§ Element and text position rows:
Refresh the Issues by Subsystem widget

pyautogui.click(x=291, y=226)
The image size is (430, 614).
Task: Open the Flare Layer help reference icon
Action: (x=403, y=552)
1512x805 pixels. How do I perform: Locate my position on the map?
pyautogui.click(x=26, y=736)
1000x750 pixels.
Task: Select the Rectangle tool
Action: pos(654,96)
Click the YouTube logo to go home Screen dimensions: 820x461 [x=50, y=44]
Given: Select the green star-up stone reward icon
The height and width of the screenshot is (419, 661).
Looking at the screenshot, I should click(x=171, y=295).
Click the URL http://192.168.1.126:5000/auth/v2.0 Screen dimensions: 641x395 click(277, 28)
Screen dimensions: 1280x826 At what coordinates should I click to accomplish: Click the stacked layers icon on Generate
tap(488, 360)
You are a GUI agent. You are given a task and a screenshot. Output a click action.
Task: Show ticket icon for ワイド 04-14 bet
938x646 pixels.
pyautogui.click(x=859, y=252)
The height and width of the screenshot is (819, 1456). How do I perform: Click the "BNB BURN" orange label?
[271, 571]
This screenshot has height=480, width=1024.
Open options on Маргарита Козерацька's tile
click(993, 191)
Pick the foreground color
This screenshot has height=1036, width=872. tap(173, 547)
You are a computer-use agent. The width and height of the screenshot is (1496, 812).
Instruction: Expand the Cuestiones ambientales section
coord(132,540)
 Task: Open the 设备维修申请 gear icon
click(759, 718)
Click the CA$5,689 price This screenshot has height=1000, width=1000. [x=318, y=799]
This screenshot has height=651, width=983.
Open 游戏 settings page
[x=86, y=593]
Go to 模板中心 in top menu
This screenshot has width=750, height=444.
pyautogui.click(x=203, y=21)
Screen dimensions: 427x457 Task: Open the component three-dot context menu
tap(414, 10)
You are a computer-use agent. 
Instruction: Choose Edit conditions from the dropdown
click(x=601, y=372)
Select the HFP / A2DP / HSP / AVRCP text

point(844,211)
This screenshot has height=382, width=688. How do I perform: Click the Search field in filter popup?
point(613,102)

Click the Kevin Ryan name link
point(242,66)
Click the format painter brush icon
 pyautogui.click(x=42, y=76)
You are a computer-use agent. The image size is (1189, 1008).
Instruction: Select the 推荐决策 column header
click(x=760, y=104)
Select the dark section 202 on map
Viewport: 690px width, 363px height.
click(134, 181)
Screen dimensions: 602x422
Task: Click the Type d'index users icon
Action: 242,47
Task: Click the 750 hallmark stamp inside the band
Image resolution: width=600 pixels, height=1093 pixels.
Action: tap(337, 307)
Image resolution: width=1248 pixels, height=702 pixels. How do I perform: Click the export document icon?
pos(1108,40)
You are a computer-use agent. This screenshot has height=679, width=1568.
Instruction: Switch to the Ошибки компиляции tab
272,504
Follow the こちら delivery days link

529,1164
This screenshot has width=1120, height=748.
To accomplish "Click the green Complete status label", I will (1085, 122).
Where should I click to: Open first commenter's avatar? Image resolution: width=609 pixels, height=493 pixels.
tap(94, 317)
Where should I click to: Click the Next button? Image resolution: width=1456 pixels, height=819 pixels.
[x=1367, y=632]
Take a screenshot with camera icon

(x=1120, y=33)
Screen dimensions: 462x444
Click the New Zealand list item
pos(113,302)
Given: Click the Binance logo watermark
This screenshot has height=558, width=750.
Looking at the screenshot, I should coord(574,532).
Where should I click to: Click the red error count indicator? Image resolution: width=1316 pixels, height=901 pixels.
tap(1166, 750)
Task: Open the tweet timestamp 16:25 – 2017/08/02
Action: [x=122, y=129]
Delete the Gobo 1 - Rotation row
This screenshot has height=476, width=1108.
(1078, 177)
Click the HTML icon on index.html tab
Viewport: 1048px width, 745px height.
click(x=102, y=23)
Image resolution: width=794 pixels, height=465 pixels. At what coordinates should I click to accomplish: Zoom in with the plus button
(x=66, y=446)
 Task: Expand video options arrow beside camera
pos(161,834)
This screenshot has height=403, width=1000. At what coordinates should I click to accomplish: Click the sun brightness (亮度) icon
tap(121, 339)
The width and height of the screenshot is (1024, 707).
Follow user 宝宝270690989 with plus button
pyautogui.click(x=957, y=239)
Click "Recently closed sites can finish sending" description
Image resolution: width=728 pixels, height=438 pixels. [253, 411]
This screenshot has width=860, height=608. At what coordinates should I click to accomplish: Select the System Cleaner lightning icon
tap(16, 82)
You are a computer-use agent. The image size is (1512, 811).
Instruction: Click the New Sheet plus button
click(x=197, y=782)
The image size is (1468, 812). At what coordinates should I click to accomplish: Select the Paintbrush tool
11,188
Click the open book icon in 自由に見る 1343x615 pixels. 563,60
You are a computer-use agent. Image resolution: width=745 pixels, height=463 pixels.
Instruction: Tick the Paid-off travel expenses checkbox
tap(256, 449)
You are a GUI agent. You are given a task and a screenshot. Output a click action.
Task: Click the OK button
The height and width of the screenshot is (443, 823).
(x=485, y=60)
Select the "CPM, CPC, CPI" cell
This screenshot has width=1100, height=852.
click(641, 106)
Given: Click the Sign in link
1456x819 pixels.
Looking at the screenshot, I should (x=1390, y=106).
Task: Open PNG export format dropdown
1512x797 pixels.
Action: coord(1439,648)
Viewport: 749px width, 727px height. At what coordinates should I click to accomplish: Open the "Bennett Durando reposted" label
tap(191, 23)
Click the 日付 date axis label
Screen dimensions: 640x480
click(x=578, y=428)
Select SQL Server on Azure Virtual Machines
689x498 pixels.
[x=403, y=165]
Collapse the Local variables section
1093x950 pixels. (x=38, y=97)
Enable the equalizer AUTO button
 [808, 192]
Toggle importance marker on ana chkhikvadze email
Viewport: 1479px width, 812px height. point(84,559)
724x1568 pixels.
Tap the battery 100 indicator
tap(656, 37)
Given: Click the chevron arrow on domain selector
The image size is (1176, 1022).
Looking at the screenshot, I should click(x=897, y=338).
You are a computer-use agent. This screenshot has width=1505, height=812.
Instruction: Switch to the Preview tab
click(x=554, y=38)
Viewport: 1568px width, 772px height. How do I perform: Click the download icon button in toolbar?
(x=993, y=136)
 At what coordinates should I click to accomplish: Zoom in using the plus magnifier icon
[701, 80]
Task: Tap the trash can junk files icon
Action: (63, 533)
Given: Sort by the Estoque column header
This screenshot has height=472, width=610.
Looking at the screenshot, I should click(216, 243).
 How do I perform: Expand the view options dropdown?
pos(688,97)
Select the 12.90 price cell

§ Task description: Copy the stretch of rows from the line containing "Given: Click the Sign in link" through the line containing "tap(191, 23)", both included, without changing anything.

§ Task output:
Given: Click the Sign in link
1456x819 pixels.
Looking at the screenshot, I should (x=1390, y=106).
Task: Open PNG export format dropdown
1512x797 pixels.
Action: coord(1439,648)
Viewport: 749px width, 727px height. At what coordinates should I click to accomplish: Open the "Bennett Durando reposted" label
tap(191, 23)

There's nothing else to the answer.